Start Data lines

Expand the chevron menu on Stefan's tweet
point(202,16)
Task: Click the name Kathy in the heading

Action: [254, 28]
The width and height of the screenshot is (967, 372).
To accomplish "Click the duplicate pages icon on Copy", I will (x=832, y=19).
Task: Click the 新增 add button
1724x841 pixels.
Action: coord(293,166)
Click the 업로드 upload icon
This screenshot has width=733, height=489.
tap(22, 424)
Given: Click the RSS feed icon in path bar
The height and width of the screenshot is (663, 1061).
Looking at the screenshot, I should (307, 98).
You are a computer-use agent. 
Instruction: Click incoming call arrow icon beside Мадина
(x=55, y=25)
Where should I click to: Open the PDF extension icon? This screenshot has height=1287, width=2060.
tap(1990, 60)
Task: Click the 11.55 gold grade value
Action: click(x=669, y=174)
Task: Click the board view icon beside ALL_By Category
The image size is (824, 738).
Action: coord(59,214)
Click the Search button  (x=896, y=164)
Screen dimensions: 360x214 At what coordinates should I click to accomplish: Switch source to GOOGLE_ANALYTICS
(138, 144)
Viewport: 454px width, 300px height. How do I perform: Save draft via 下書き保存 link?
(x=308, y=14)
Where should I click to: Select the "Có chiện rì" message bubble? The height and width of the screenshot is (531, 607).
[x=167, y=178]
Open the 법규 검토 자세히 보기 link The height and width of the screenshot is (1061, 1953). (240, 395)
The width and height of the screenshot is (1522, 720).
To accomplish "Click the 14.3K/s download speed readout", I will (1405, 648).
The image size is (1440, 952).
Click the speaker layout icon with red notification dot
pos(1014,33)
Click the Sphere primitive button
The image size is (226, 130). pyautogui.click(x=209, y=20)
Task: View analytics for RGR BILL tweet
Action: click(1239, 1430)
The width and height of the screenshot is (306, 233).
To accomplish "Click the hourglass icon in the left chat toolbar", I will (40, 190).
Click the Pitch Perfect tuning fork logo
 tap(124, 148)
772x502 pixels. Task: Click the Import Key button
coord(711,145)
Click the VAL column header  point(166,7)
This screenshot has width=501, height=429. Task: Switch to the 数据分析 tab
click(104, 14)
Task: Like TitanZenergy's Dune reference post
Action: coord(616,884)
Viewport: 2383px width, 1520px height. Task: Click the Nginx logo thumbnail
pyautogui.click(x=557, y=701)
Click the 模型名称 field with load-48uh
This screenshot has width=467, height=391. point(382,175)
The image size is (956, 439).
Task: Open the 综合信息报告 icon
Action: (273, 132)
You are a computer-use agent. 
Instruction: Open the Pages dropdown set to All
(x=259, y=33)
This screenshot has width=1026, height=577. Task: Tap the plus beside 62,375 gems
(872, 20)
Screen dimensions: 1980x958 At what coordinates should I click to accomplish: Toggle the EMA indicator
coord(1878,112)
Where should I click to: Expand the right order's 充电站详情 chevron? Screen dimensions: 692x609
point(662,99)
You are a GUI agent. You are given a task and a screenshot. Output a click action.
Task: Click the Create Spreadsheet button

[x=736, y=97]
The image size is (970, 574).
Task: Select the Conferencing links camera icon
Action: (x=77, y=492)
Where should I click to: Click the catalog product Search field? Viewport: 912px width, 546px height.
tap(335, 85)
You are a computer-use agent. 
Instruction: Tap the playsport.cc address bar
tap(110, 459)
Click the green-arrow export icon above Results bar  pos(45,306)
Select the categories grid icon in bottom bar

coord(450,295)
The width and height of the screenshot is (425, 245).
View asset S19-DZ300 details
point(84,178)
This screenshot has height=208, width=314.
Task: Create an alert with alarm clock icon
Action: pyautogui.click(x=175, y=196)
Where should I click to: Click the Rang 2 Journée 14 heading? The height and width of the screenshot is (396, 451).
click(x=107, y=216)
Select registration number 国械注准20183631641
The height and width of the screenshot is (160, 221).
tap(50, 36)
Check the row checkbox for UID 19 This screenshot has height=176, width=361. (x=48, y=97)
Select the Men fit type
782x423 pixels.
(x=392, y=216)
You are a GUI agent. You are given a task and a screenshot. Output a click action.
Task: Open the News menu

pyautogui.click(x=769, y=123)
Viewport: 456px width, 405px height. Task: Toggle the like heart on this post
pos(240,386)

End Data lines

Swap "pixels" for "px" everywhere it appears in the data above, and write out every line again with nothing else changed.

Expand the chevron menu on Stefan's tweet
point(202,16)
Task: Click the name Kathy in the heading

Action: [254, 28]
The width and height of the screenshot is (967, 372).
To accomplish "Click the duplicate pages icon on Copy", I will (x=832, y=19).
Task: Click the 新增 add button
1724x841 px.
Action: coord(293,166)
Click the 업로드 upload icon
This screenshot has width=733, height=489.
tap(22, 424)
Given: Click the RSS feed icon in path bar
The height and width of the screenshot is (663, 1061).
Looking at the screenshot, I should (307, 98).
You are a computer-use agent. 
Instruction: Click incoming call arrow icon beside Мадина
(x=55, y=25)
Where should I click to: Open the PDF extension icon? This screenshot has height=1287, width=2060.
tap(1990, 60)
Task: Click the 11.55 gold grade value
Action: click(x=669, y=174)
Task: Click the board view icon beside ALL_By Category
The image size is (824, 738).
Action: coord(59,214)
Click the Search button  (x=896, y=164)
Screen dimensions: 360x214 At what coordinates should I click to accomplish: Switch source to GOOGLE_ANALYTICS
(138, 144)
Viewport: 454px width, 300px height. How do I perform: Save draft via 下書き保存 link?
(x=308, y=14)
Where should I click to: Select the "Có chiện rì" message bubble? The height and width of the screenshot is (531, 607).
[x=167, y=178]
Open the 법규 검토 자세히 보기 link The height and width of the screenshot is (1061, 1953). (240, 395)
The width and height of the screenshot is (1522, 720).
To accomplish "Click the 14.3K/s download speed readout", I will (1405, 648).
The image size is (1440, 952).
Click the speaker layout icon with red notification dot
pos(1014,33)
Click the Sphere primitive button
The image size is (226, 130). pyautogui.click(x=209, y=20)
Task: View analytics for RGR BILL tweet
Action: click(1239, 1430)
The width and height of the screenshot is (306, 233).
To accomplish "Click the hourglass icon in the left chat toolbar", I will (40, 190).
Click the Pitch Perfect tuning fork logo
 tap(124, 148)
772x502 px. Task: Click the Import Key button
coord(711,145)
Click the VAL column header  point(166,7)
This screenshot has width=501, height=429. Task: Switch to the 数据分析 tab
click(104, 14)
Task: Like TitanZenergy's Dune reference post
Action: coord(616,884)
Viewport: 2383px width, 1520px height. Task: Click the Nginx logo thumbnail
pyautogui.click(x=557, y=701)
Click the 模型名称 field with load-48uh
This screenshot has width=467, height=391. point(382,175)
The image size is (956, 439).
Task: Open the 综合信息报告 icon
Action: (273, 132)
You are a computer-use agent. 
Instruction: Open the Pages dropdown set to All
(x=259, y=33)
This screenshot has width=1026, height=577. Task: Tap the plus beside 62,375 gems
(872, 20)
Screen dimensions: 1980x958 At what coordinates should I click to accomplish: Toggle the EMA indicator
coord(1878,112)
Where should I click to: Expand the right order's 充电站详情 chevron? Screen dimensions: 692x609
point(662,99)
You are a GUI agent. You are given a task and a screenshot. Output a click action.
Task: Click the Create Spreadsheet button

[x=736, y=97]
The image size is (970, 574).
Task: Select the Conferencing links camera icon
Action: (x=77, y=492)
Where should I click to: Click the catalog product Search field? Viewport: 912px width, 546px height.
tap(335, 85)
You are a computer-use agent. 
Instruction: Tap the playsport.cc address bar
tap(110, 459)
Click the green-arrow export icon above Results bar  pos(45,306)
Select the categories grid icon in bottom bar

coord(450,295)
The width and height of the screenshot is (425, 245).
View asset S19-DZ300 details
point(84,178)
This screenshot has height=208, width=314.
Task: Create an alert with alarm clock icon
Action: pyautogui.click(x=175, y=196)
Where should I click to: Click the Rang 2 Journée 14 heading? The height and width of the screenshot is (396, 451).
click(x=107, y=216)
Select registration number 国械注准20183631641
The height and width of the screenshot is (160, 221).
tap(50, 36)
Check the row checkbox for UID 19 This screenshot has height=176, width=361. (x=48, y=97)
Select the Men fit type
782x423 px.
(x=392, y=216)
You are a GUI agent. You are given a task and a screenshot. Output a click action.
Task: Open the News menu

pyautogui.click(x=769, y=123)
Viewport: 456px width, 405px height. Task: Toggle the like heart on this post
pos(240,386)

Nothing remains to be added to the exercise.